_Excerpted text_.
By FELICIA R. LEE
Published: February 5, 2008
“African-American Lives 2,” a four-part series on PBS that begins on Wednesday night, belies its sleepy name with the poetry of history, the magic of science and the allure of the family trees of Morgan Freeman, Chris Rock, Tina Turner, Don Cheadle, Tom Joyner and Maya Angelou.
It is the latest incarnation of the highly rated, critically successful star genealogy program that its host, the Harvard professor Henry Louis Gates Jr., presented in 2006. Then Oprah Winfrey, Chris Tucker, Quincy Jones and Whoopi Goldberg were among Professor Gates’s eight guests for “African-American Lives.” That was followed in 2007 by “Oprah’s Roots.”
This time scientists use DNA samples, and scholars peruse slave ship records, wills and other documents to recreate the histories of 12 people, including Professor Gates and one Everywoman guest.
“I conceived of these series as roots in a test tube,” Professor Gates says early in “Lives,” which will be broadcast on most PBS stations in two hourlong episodes on Wednesday and two on Feb. 13. Through the prism of the individual stories of rapes of black women, the failed promise of Reconstruction, the great migration of black Southerners to the North, the struggle for education, land, and freedom, Professor Gates lays bare the basic contradiction of the American dream.

_Stored data_.
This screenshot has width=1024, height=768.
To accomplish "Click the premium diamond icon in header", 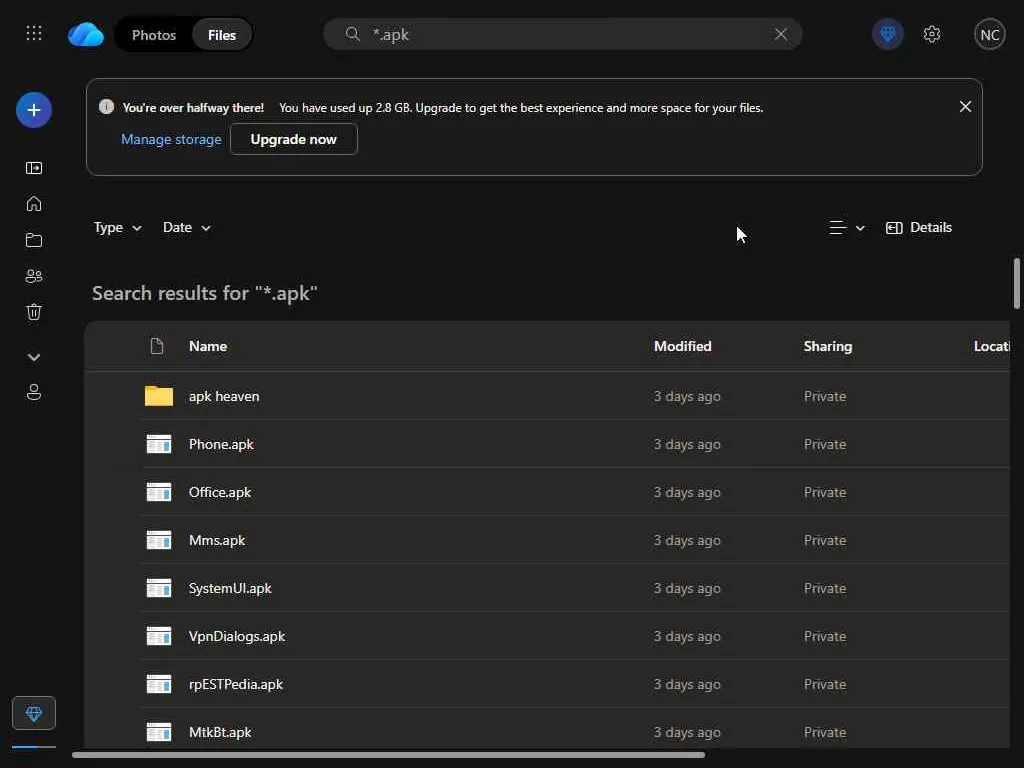I will [x=887, y=34].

_What is expected_. In the article about "African-American Lives 2," rewrite the paragraph that begins "It is the latest incarnation" as a short list of its main facts. The listing has nothing to do with the work here.

_Solution_.
- The series is the newest version of a star genealogy program that first aired in 2006 and drew high ratings and strong reviews.
- Its host is Harvard professor Henry Louis Gates Jr.
- The 2006 "African-American Lives" had eight guests, among them Oprah Winfrey, Chris Tucker, Quincy Jones and Whoopi Goldberg.
- "Oprah's Roots" followed in 2007.